[Entries on locating words and elements]
....

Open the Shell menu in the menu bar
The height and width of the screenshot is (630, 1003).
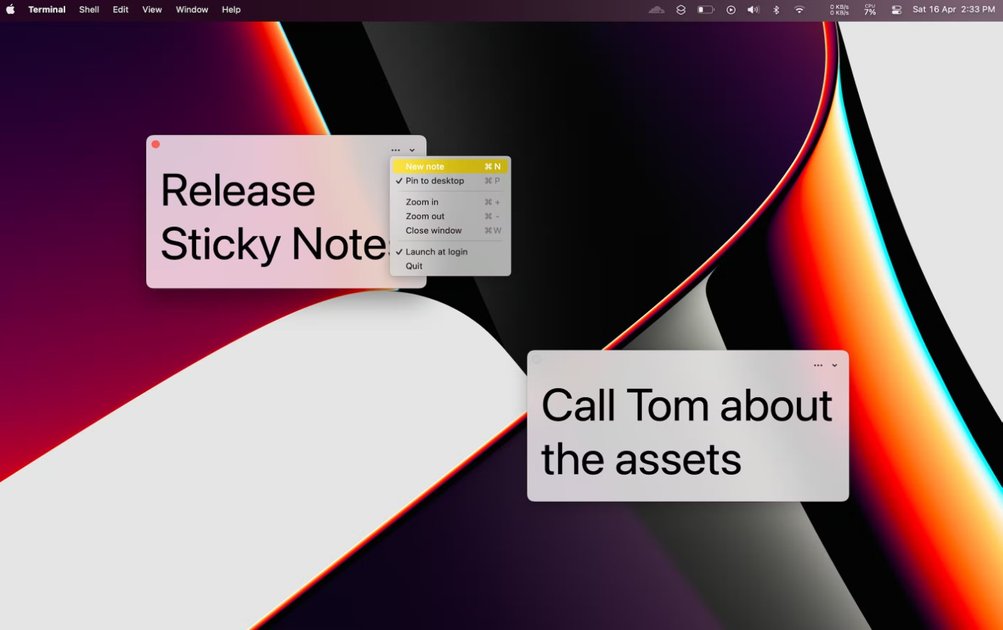pos(88,9)
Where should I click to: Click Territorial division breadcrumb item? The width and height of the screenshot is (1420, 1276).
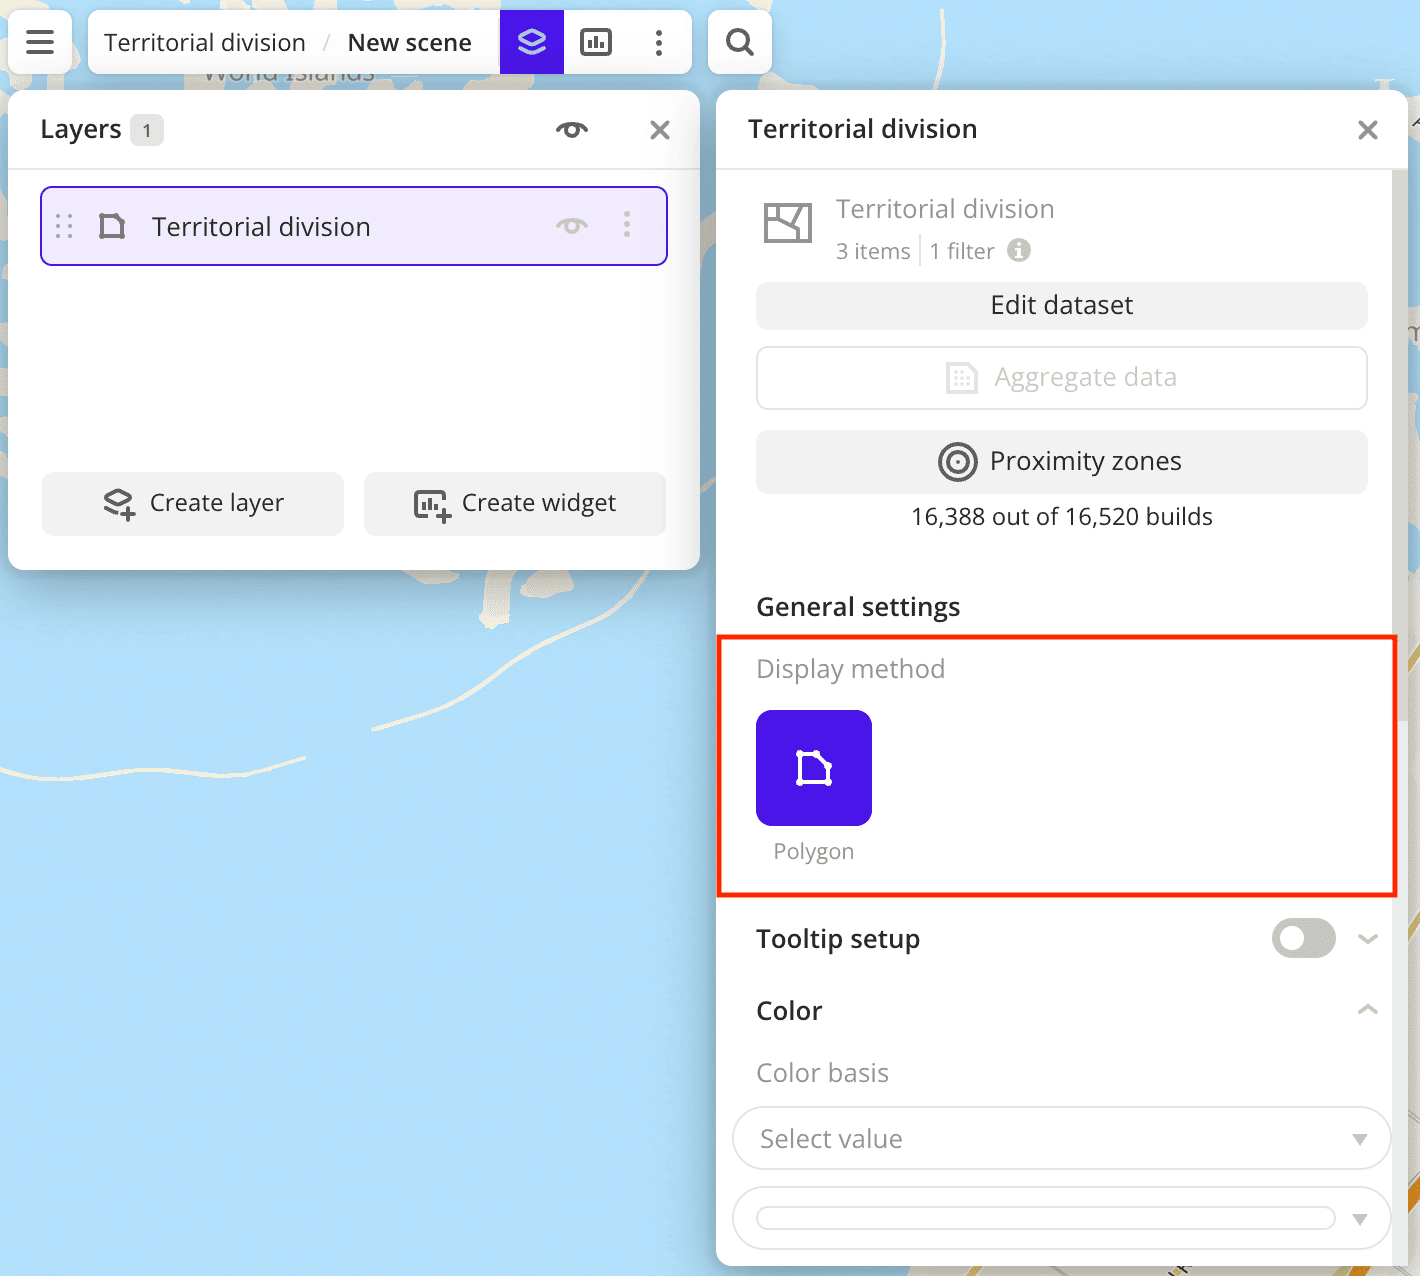pyautogui.click(x=205, y=42)
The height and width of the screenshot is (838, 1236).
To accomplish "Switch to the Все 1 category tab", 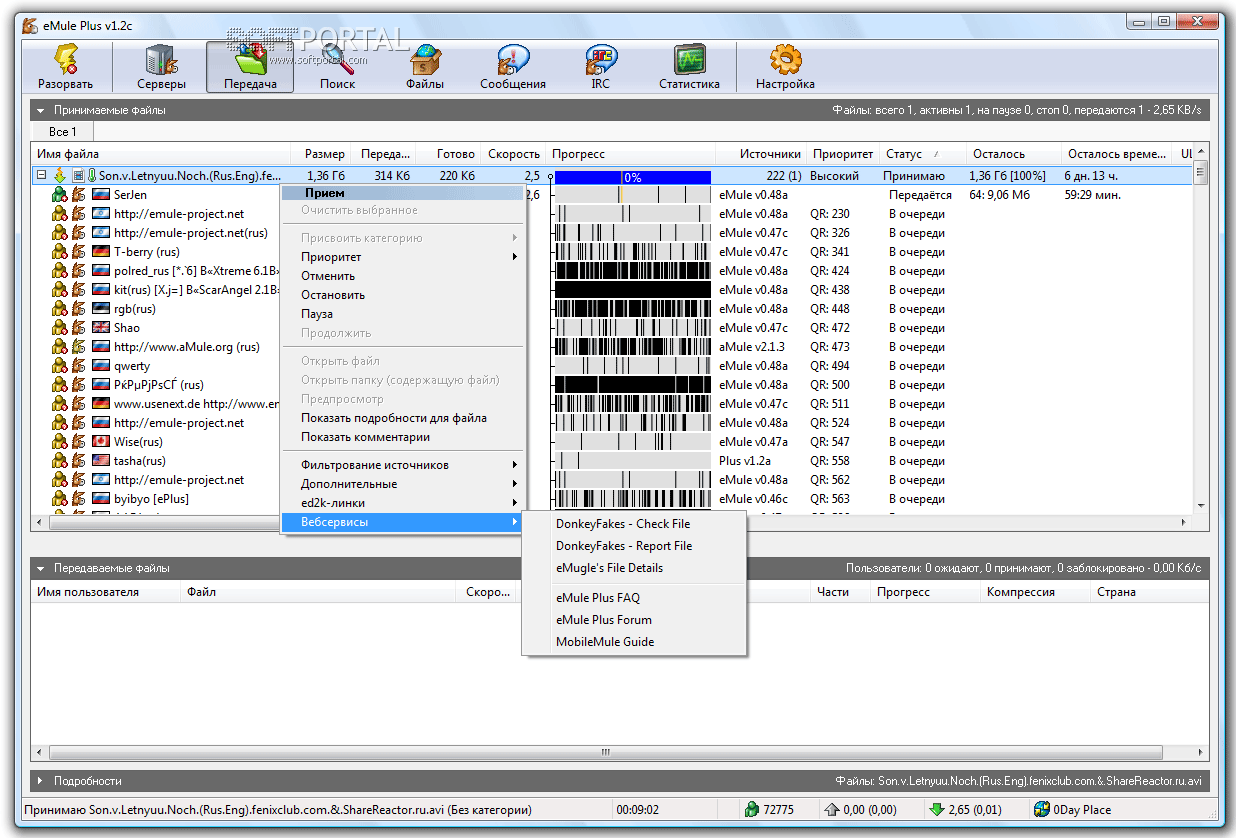I will pyautogui.click(x=62, y=132).
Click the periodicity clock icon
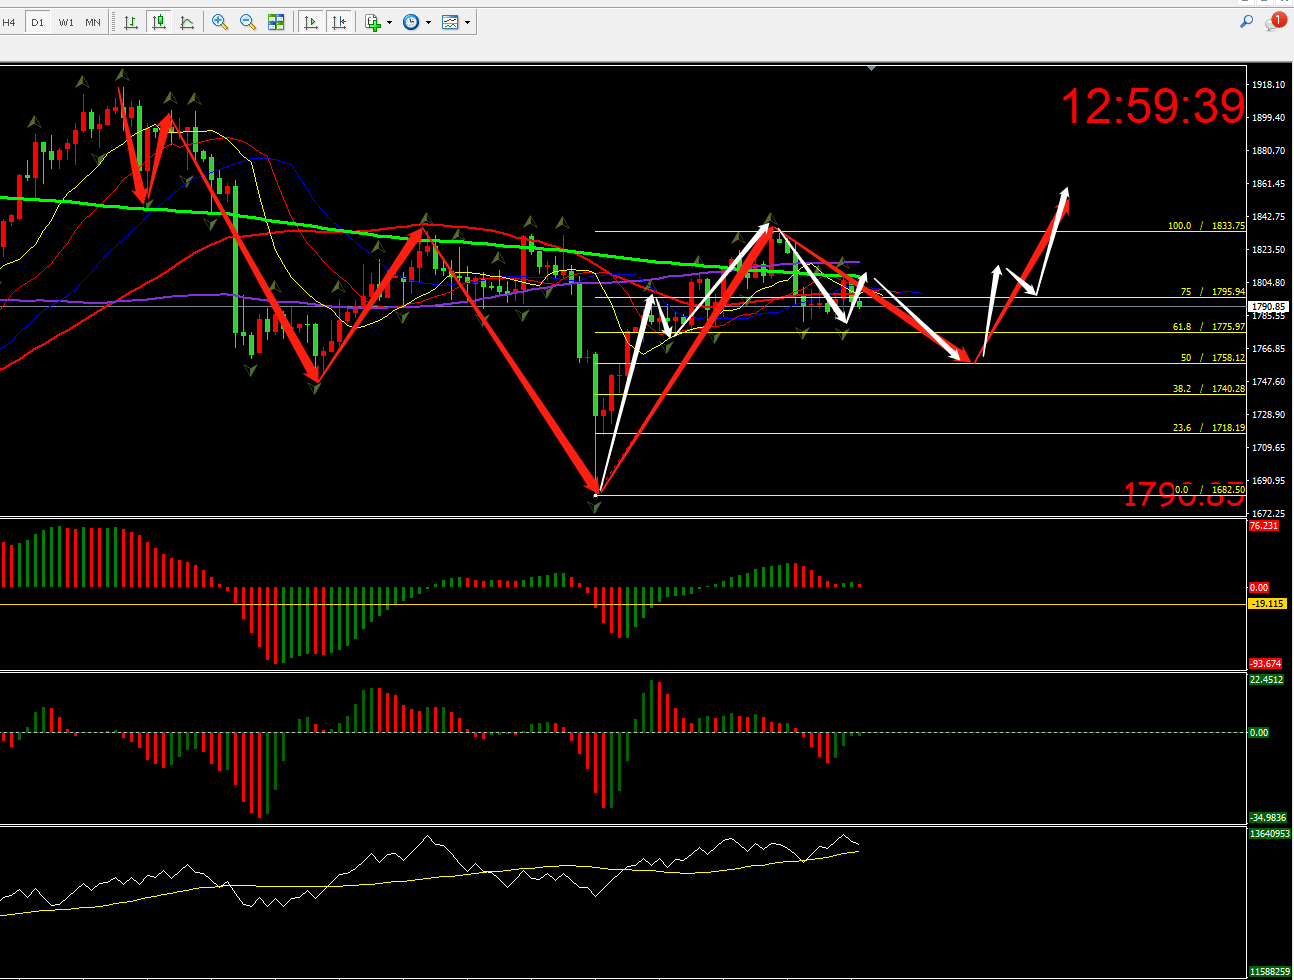Image resolution: width=1294 pixels, height=980 pixels. tap(411, 22)
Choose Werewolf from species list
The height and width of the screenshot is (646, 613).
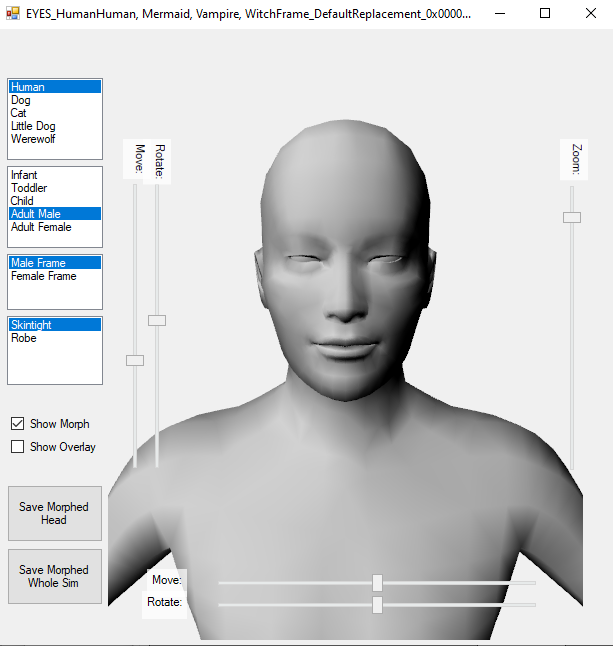(33, 139)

....

Given request:
Put the entries from the line with "Click the periodicity clock icon" up to and including the final line into a numbered list, skipping any blank lines. Leave the pictures out.

Written reply:
1. Click the periodicity clock icon
2. Image resolution: width=1294 pixels, height=980 pixels. tap(411, 22)
3. Choose Werewolf from species list
4. The height and width of the screenshot is (646, 613).
5. (33, 139)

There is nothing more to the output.